Page 1 of 1

can we use mail and html or URL as a source in Datastage

Posted: Fri Jun 25, 2010 5:11 am
by pavankatra
hi,
can we use mail and html or URL as a source in Datastage.If possible please tell me how to acheive this.

Thanks in advance.

Posted: Fri Jun 25, 2010 6:04 am
by chulett
The short answer is 'no', at least not directly. There may be some 'workarounds' for this but I'll leave that for others to post.

Posted: Fri Jun 25, 2010 6:25 am
by ray.wurlod
You're getting into the realm of unstructured data here, and that can only easily be done in DataStage using custom components. I've been on a couple of sites where emails of known structure were used as a source, and even that needed careful coding (in a Transformer stage in a server job).

Posted: Fri Jun 25, 2010 10:00 am
by jcthornton
I'll readily agree with our most active participants. Those sources do not have standard connection stages because they do not have a fixed format that is easy to handle within DataStage.

Rather than building custom components within DataStage for performing the processing from those sources, I would recommend using a tool better suited to turning unstructured data into structured data. There are multiple paths to go down to do this, but ultimately it comes down to parsing.

So, use your favorite parsing tool to give the data you want to look at a standard structure - store the formatted, structured data in your preferred staging location - and it will become highly usable for anything you would like to do with it in DataStage.

If you want to couple it tighter with DataStage, it is possible to wrap your parser in ways to allow you to make it a part of the ETL job(s), although that is a route I personally prefer to avoid. Modularize everything, make each module simple, and use well defined interfaces in between. Makes it easier to understand, easier to troubleshoot, easier to maintain, and easier to replace individual components later.

Posted: Sun Jun 27, 2010 9:35 pm
by pavankatra
jcthornton wrote:I'll readily agree with our most active participants. Those sources do not have standard connection stages because they do not have a fixed format that is easy to handle within DataStage.

Rather than building custom components within DataStage for performing the processing from those sources, I would recommend using a tool better suited to turning unstructured data into structured data. There are multiple paths to go down to do this, but ultimately it comes down to parsing.

So, use your favorite parsing tool to give the data you want to look at a standard structure - store the formatted, structured data in your preferred staging location - and it will become highly usable for anything you would like to do with it in DataStage.

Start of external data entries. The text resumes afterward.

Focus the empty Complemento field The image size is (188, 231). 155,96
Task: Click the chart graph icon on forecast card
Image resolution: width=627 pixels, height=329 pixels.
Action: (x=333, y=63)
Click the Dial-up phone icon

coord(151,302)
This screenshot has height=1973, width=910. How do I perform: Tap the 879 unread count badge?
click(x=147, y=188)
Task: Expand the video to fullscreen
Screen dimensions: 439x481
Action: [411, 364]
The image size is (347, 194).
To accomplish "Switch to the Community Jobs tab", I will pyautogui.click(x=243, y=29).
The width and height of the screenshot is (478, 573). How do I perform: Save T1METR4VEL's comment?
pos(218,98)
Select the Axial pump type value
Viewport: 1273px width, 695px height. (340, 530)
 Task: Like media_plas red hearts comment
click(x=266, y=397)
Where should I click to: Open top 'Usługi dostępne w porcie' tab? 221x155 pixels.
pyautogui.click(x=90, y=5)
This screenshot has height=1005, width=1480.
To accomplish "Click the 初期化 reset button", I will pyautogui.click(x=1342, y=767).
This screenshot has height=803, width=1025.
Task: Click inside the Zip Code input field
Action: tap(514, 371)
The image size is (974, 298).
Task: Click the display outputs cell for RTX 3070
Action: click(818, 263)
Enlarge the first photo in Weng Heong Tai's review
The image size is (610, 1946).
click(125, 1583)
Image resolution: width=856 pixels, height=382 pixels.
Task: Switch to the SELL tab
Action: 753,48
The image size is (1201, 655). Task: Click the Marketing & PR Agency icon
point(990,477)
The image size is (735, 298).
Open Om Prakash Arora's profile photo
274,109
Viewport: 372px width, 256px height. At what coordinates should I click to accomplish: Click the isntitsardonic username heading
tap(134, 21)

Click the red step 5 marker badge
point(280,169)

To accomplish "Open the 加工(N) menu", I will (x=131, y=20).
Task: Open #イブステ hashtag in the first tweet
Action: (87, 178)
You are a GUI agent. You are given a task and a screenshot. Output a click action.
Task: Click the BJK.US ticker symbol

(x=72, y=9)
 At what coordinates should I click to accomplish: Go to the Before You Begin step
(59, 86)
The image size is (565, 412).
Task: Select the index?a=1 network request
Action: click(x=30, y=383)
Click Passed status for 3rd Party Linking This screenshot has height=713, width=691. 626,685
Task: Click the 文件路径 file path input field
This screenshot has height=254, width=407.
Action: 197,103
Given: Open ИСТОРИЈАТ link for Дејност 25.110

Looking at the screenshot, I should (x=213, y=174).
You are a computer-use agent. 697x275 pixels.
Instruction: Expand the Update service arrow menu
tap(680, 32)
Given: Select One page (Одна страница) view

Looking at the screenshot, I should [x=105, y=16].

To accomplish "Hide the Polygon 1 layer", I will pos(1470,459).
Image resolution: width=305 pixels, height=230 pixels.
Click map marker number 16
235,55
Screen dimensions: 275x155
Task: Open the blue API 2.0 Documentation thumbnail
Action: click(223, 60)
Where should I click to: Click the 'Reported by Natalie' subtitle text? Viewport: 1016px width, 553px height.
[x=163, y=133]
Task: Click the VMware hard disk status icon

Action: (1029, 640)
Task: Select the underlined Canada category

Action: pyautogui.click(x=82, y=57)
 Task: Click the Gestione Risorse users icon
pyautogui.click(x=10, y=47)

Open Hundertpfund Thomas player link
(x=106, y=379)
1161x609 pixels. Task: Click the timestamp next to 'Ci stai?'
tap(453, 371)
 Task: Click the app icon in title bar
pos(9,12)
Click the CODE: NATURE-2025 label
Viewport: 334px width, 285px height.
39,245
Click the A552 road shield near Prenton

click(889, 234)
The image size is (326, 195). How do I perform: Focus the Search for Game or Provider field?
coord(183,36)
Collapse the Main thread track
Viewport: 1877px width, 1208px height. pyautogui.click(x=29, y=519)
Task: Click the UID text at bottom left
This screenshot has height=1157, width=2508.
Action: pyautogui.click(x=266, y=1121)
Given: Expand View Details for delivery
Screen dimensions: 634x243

If you want to couple it tighter with DataStage, it is possible to wrap your parser in ways to allow you to make it a part of the ETL job(s), although that is a route I personally prefer to avoid. Modularize everything, make each module simple, and use well defined interfaces in between. Makes it easier to understand, easier to troubleshoot, easier to maintain, and easier to replace individual components later.
Thanks to all.

Posted: Mon Jun 28, 2010 3:58 am
by Sreenivasulu
You can make the format simplistic - blank email (with only the subject). Something like that would be workable. But i do not know how to read the email exchange server port using datastage.
Regards
Sreeni